Erika Fatland apuesta en La frontera (Tusquets) por una perspectiva que, por su ambición, da cierta idea de conjunto a los tres. Avezada viajera, esta escritora (que ya dio pruebas de su capacidad en el excelente Sovietistán, también en Tusquets) inicia su periplo en Corea del Norte (donde Rusia está invirtiendo grandes cantidades para obtener mano de obra muy barata y acceso a ciertos minerales) y termina en su Noruega natal, el único país que hace frontera con Rusia que nunca ha sido invadido por su gigantesco vecino. De la peor dictadura del mundo a una de las democracias más consolidadas en un enorme viaje que incluye lugares que, hasta la disolución de la Unión Soviética en 1991, eran Rusia, fronteras modificadas, heridas por conflictos abiertos y con la influencia del poder ruso muy presente. La conversación con Stanislav Shushkévich, primer jefe de Estado de la Bielorrusia independiente, en un apartamento atestado de libros de física o el paseo por Vítebsk, escenario de guerras, masacres y cambios de frontera son solo dos ejemplos de un híbrido original y sólido. “¿Se puede confiar en la literatura de viajes en realidad, en la literatura basada simplemente en los recuerdos?”, se pregunta Fatland. No es este el lugar para dar respuesta a eso. Digamos que no son libros de historia, ni necesitan serlo.

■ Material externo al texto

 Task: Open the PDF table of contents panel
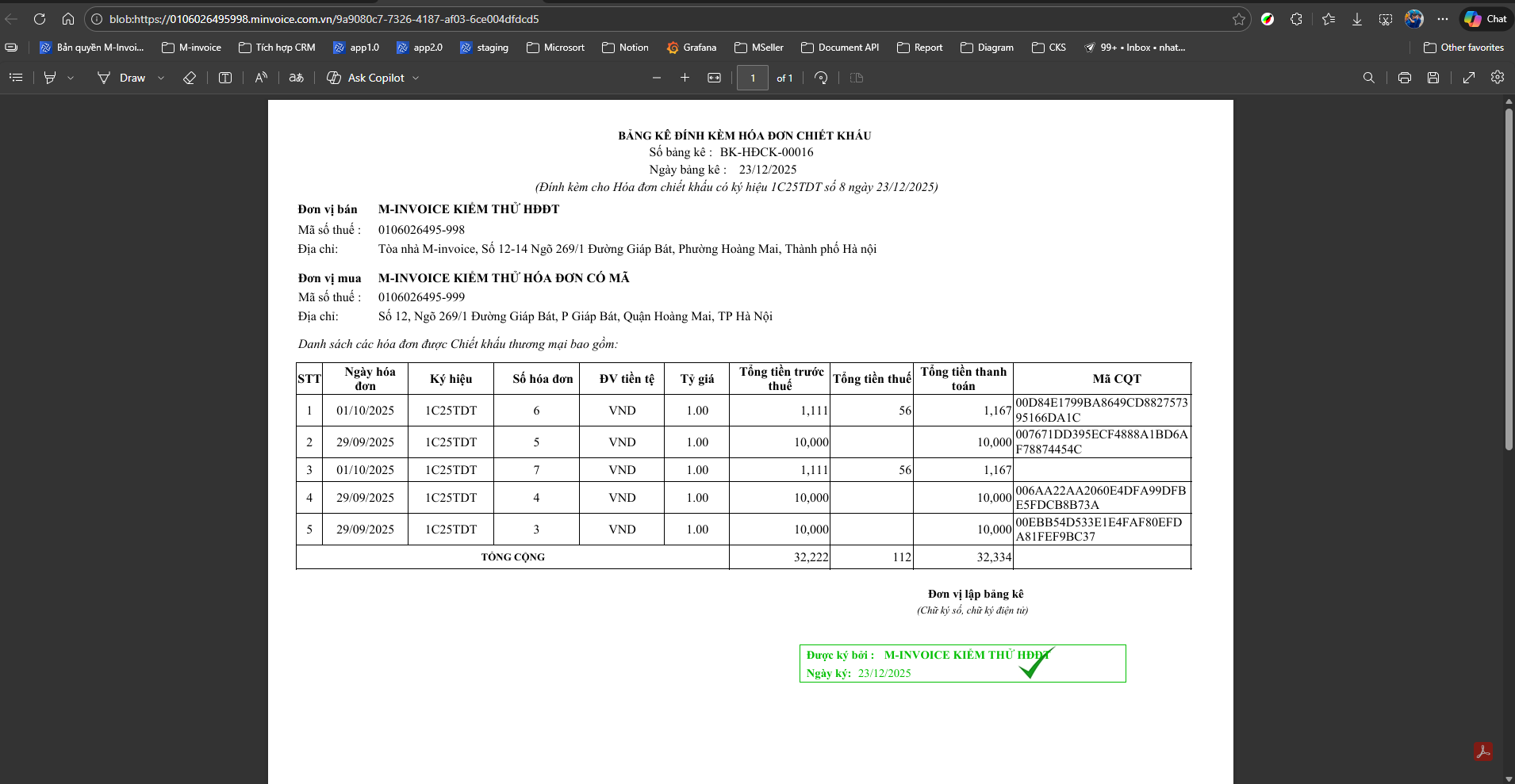coord(16,78)
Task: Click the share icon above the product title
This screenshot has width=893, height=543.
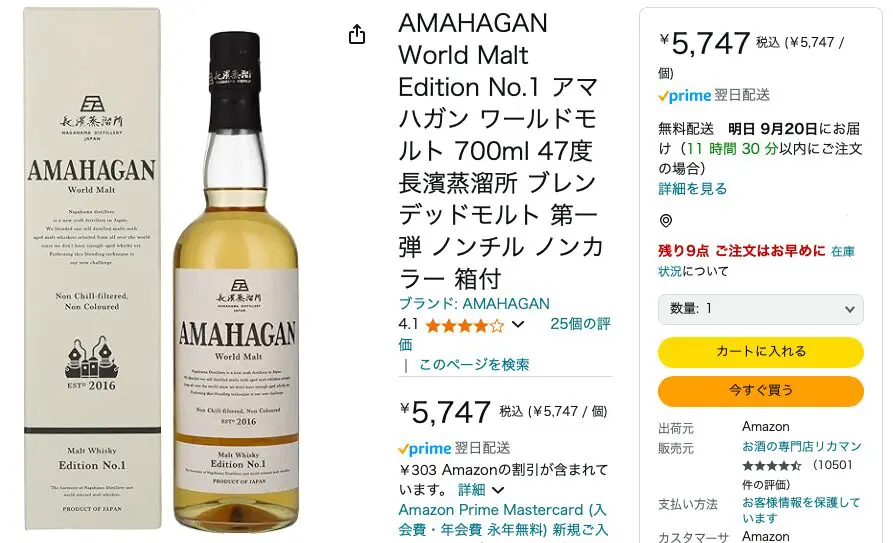Action: coord(357,34)
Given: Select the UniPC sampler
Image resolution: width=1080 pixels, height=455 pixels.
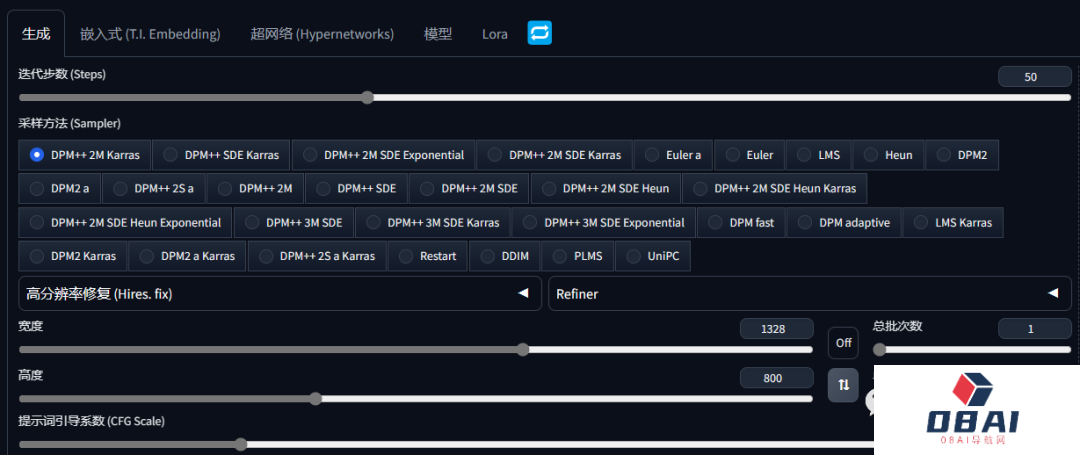Looking at the screenshot, I should click(x=652, y=256).
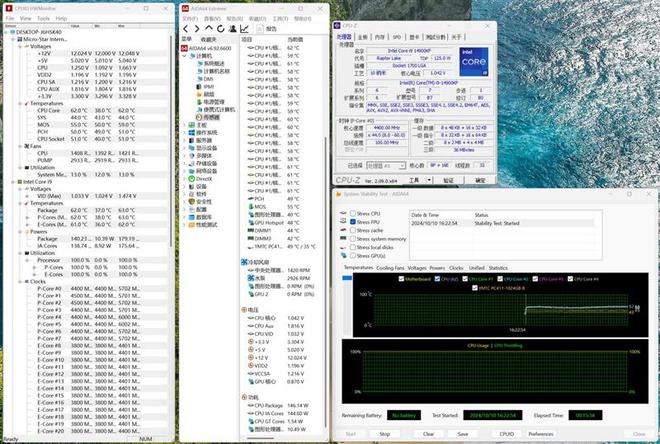660x444 pixels.
Task: Enable the Stress CPU checkbox
Action: click(x=352, y=214)
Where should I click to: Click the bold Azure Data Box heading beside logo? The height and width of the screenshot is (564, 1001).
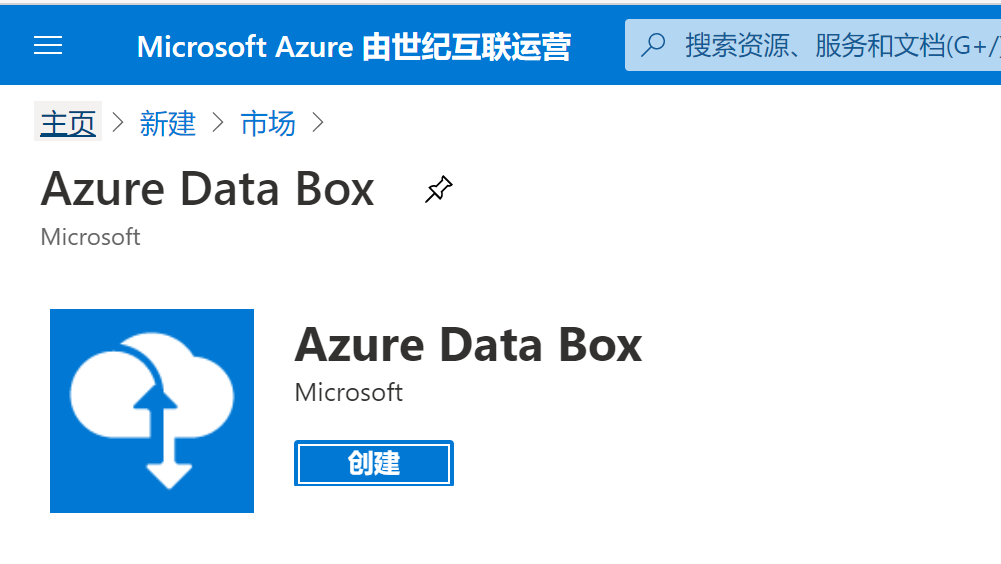pyautogui.click(x=469, y=345)
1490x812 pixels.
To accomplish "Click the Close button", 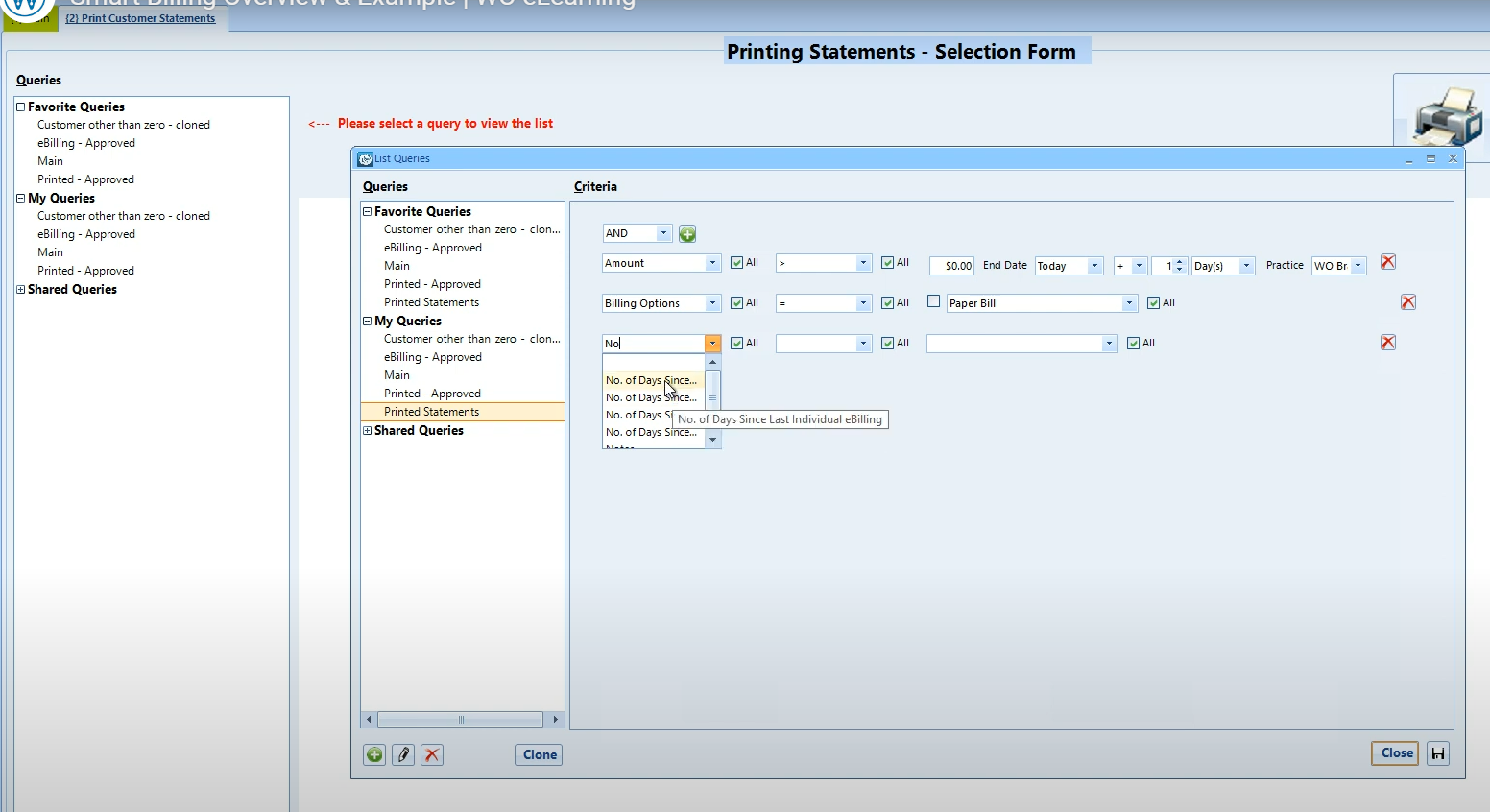I will coord(1396,753).
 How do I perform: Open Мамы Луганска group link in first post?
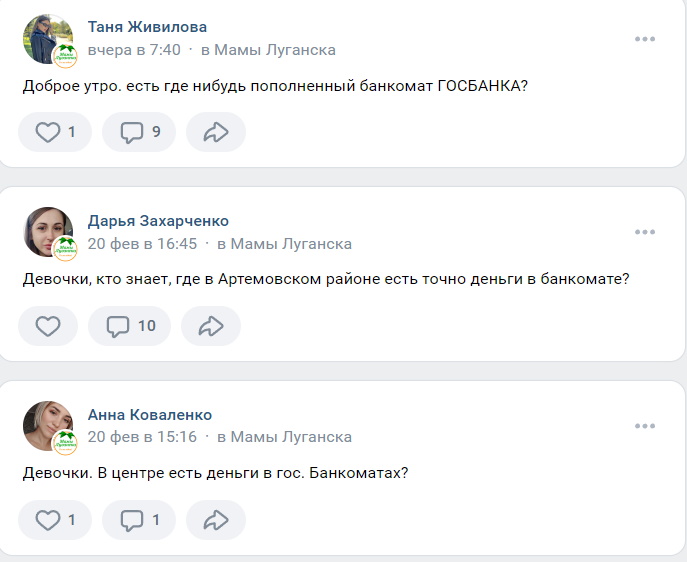coord(276,49)
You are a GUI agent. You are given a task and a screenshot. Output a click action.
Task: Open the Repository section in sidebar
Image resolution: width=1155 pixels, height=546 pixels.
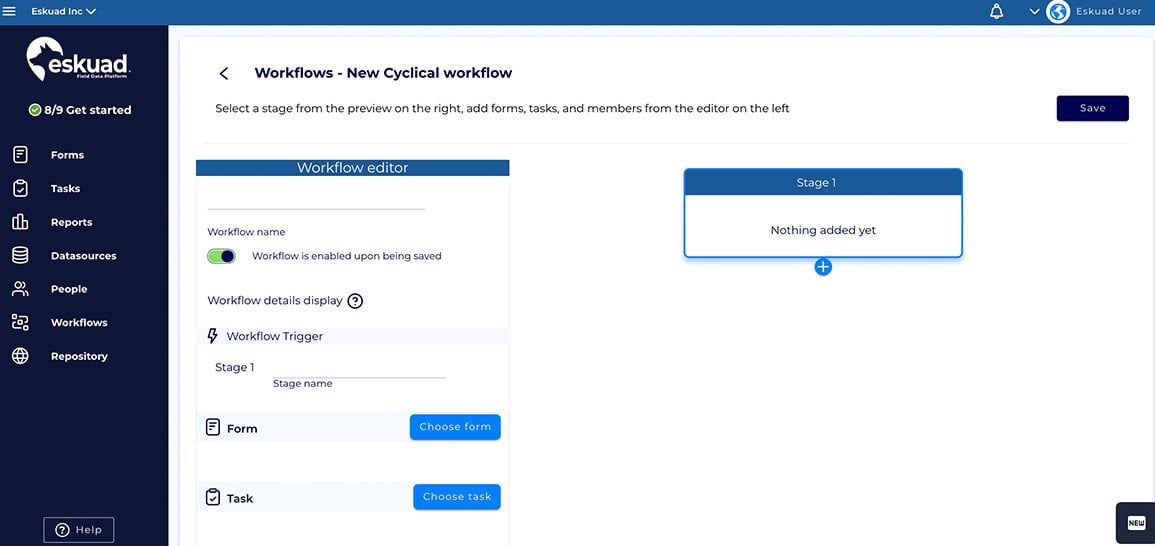pyautogui.click(x=79, y=356)
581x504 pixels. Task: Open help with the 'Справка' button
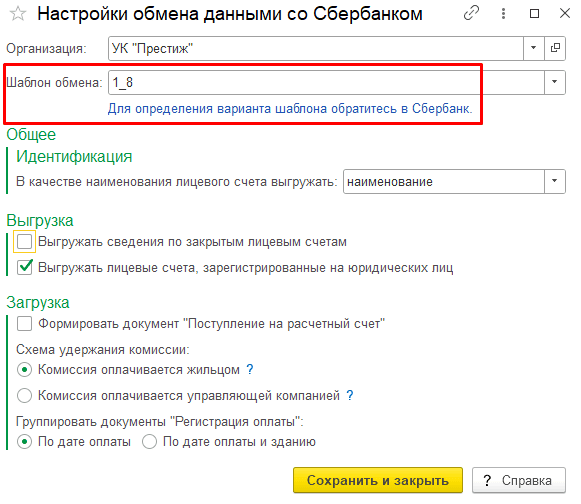[519, 480]
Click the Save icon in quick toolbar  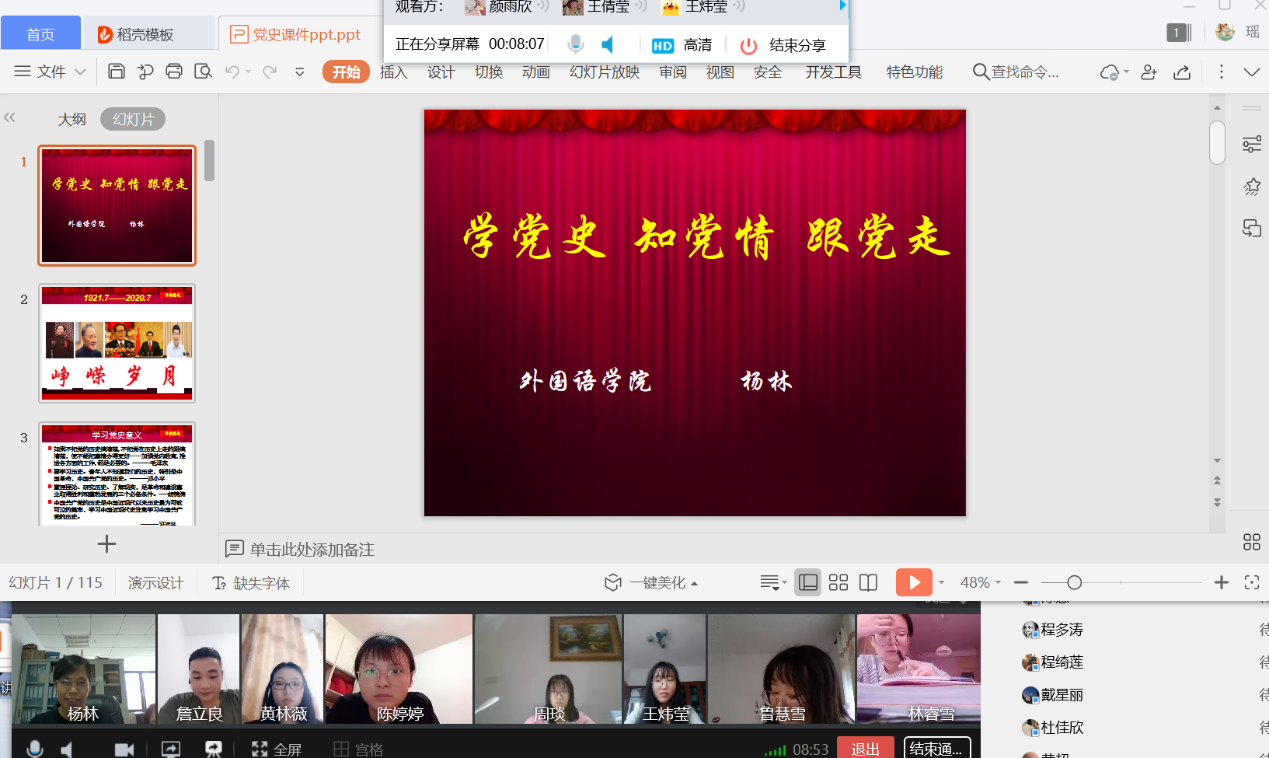[116, 71]
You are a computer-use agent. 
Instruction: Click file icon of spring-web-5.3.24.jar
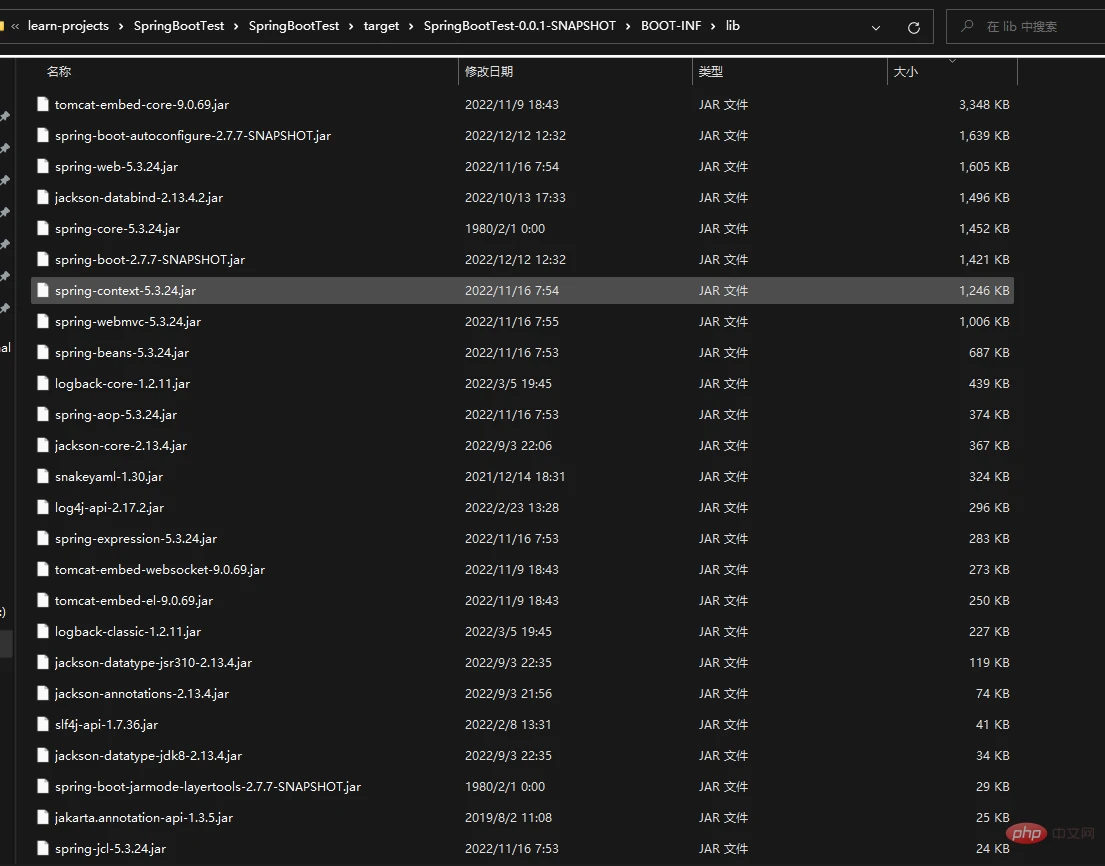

Sí tres aproximaciones valientes a un mundo inabarcable.
LOS ÚLTIMOS PIANOS DE SIBERIA
Editorial: Seix Barral, 2021.
Formato: 448 páginas. 20,90 euros.
EN EL VALLE DEL PARAÍSO
Editorial: La Caja Books, 2021.
Formato: 432 páginas. 24 euros.
LA FRONTERA
Editorial: Tusquets, 2021.
Formato: 656 páginas. 25 euros.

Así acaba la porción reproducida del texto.